[HOT] landuse=residential and routing problems

Pierre Béland pierzenh at yahoo.fr
Mon Jul 31 17:47:24 UTC 2017


We have to understand that this is a sandy area in semi-desertic territory. Sometimes, we have too many infos (ie. all the paths of people going in various directions, taking shortcuts are printed at the rainy season). We have to interpret this info in the context of this semi-desertic area. And sometimes the traces + images in an area with no intense car circulation and no road infrastructure do not let us confirm from the image that there is a link passing through the village.

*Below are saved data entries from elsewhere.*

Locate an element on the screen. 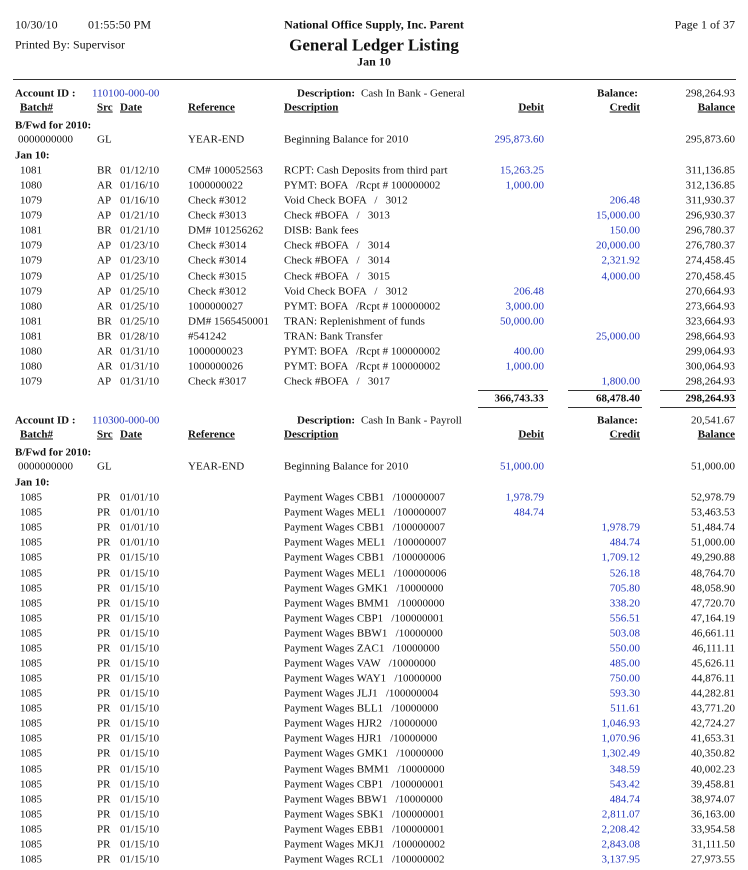 This screenshot has height=870, width=748. account-id: 110100-000-00 is located at coordinates (126, 94).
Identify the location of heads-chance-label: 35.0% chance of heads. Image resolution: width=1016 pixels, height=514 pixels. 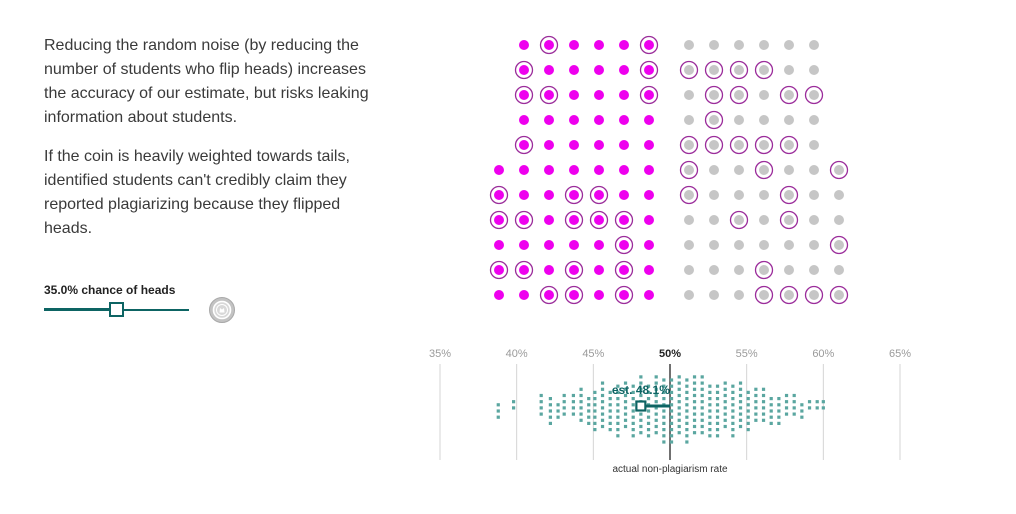
(110, 290).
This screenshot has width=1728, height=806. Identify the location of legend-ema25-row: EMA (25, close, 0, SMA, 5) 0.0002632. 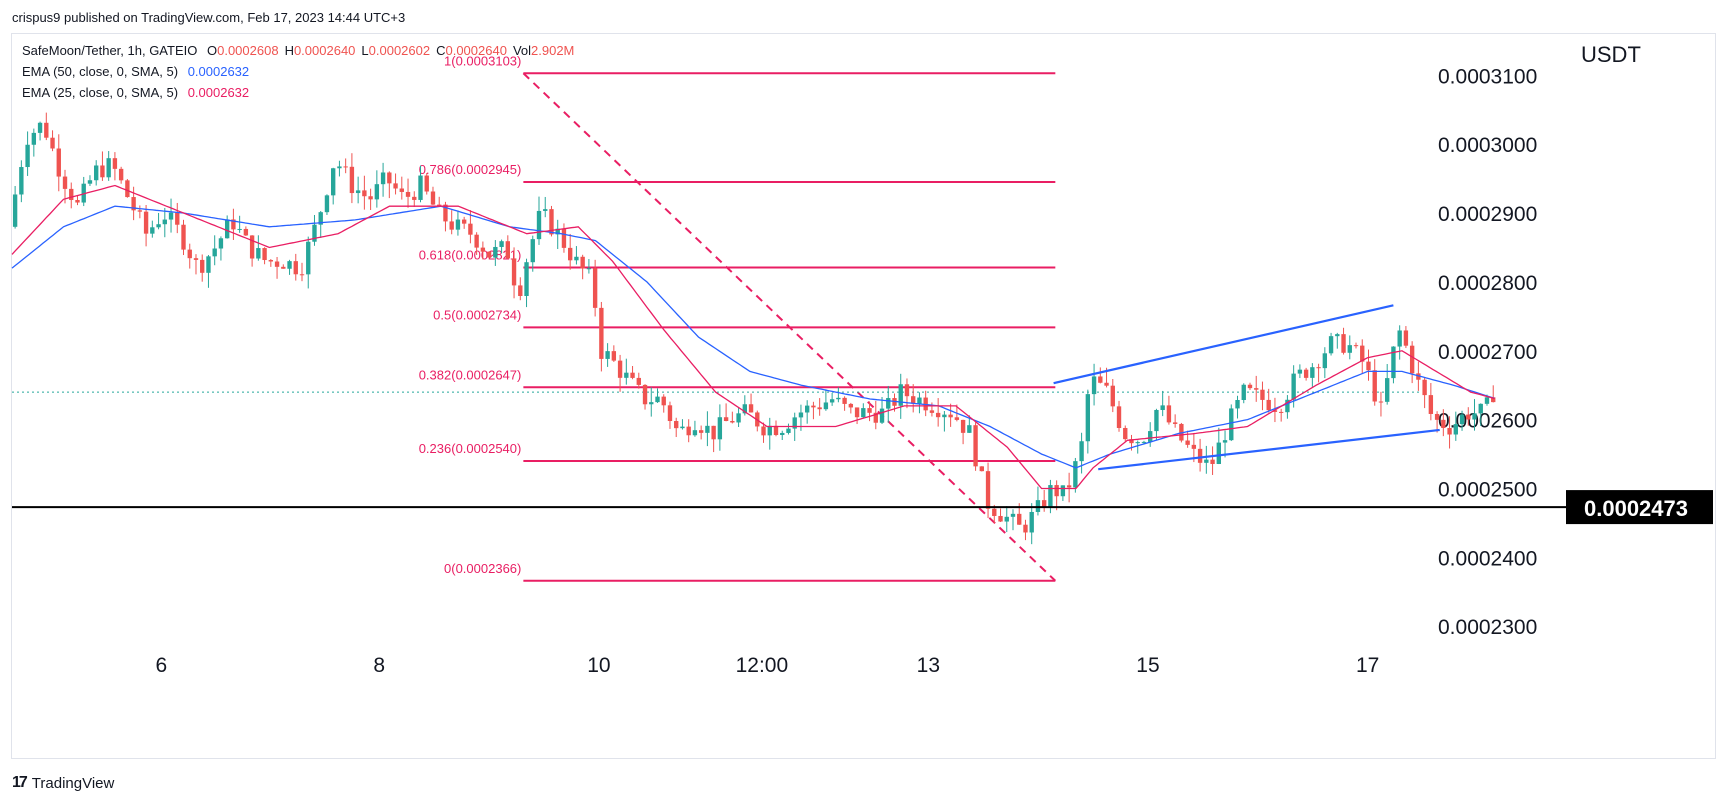
(136, 92).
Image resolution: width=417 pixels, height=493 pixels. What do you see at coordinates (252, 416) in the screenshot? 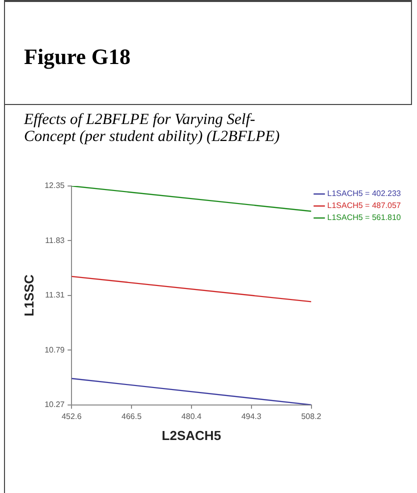
I see `x-tick-label: 494.3` at bounding box center [252, 416].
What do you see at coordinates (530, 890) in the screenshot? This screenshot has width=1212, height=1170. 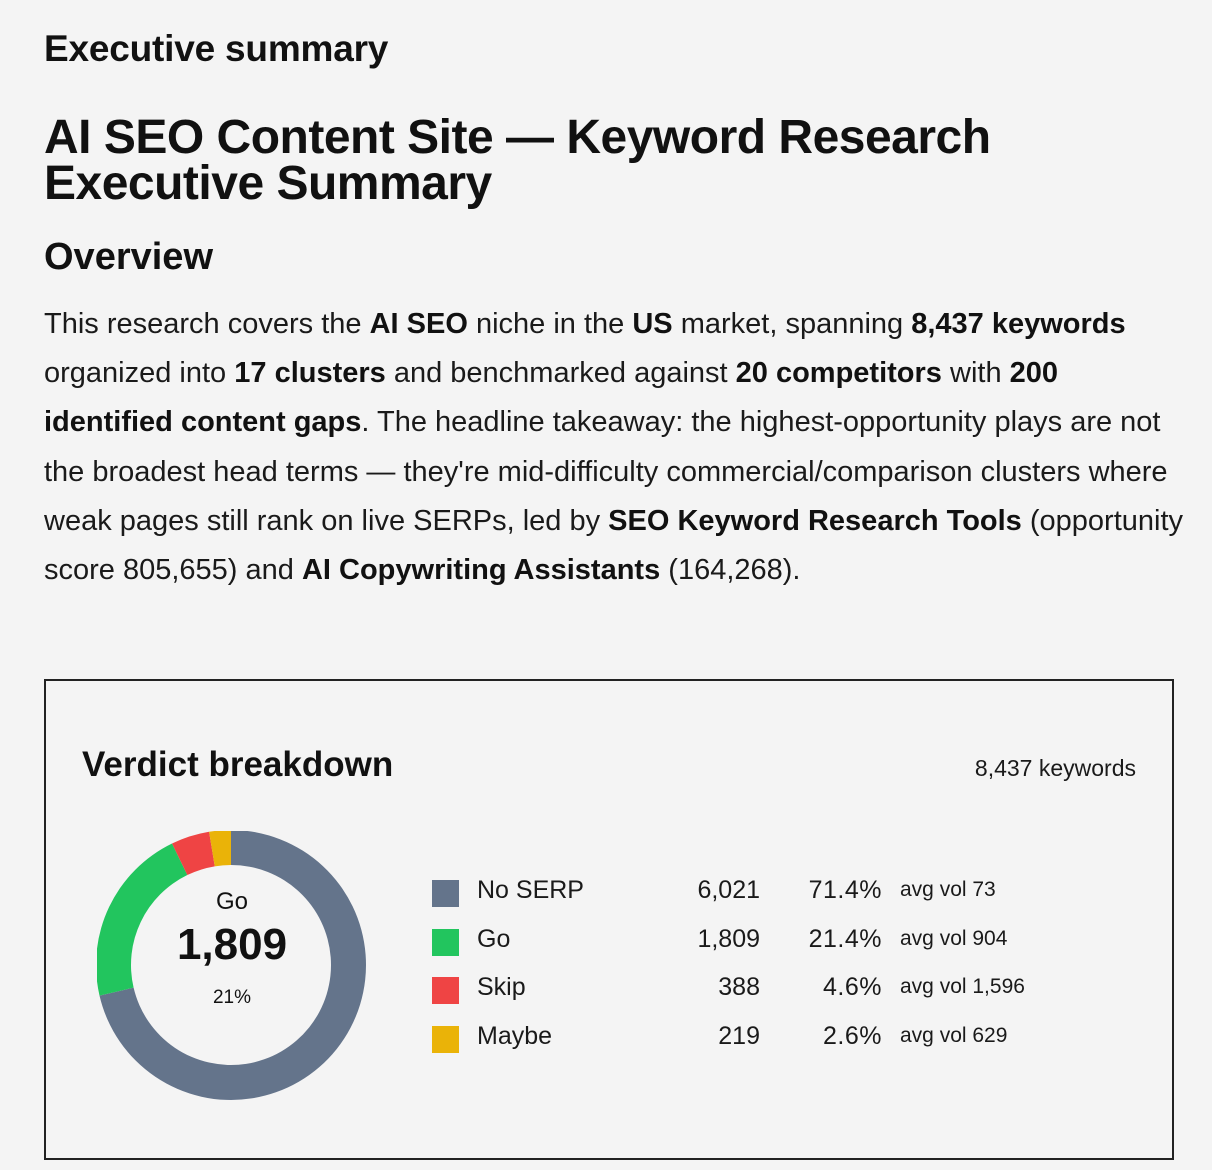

Since there is no obstacles and it is logic that the two roads be connected, yes we draw the road link to connect the two roads where this looks the more logic.
 
Pierre 


      De : mbranco2 <mbranco2 at gmail.com>
 À : Pierre Béland <pierzenh at yahoo.fr> 
Cc : "hot at openstreetmap.org" <hot at openstreetmap.org>; Arne Kimmig <arnekimmig at icloud.com>
 Envoyé le : lundi 31 juillet 2017 13h22
 Objet : Re: [HOT] landuse=residential and routing problems
   
Thank you all for your answers, and for your hints not to map too much detailed.
For my question, the key seems to be: "roads must share a node to let the routing software calculate...".
A lot of times I find situations like this one [1]: there are no roads connecting the highway from NW and the highway from SE, but I think routing sw must know the two highways are connectable...
So, I'm undestanding that sometimes it could be necessary to draw "virtual" roads around or inside a village, to connect between them several external roads (of course, if it seems appropriate, looking at the aerial images).If so, maybe it could be suitable to put a note (if not a specific tag), indicating that segment as "virtual"?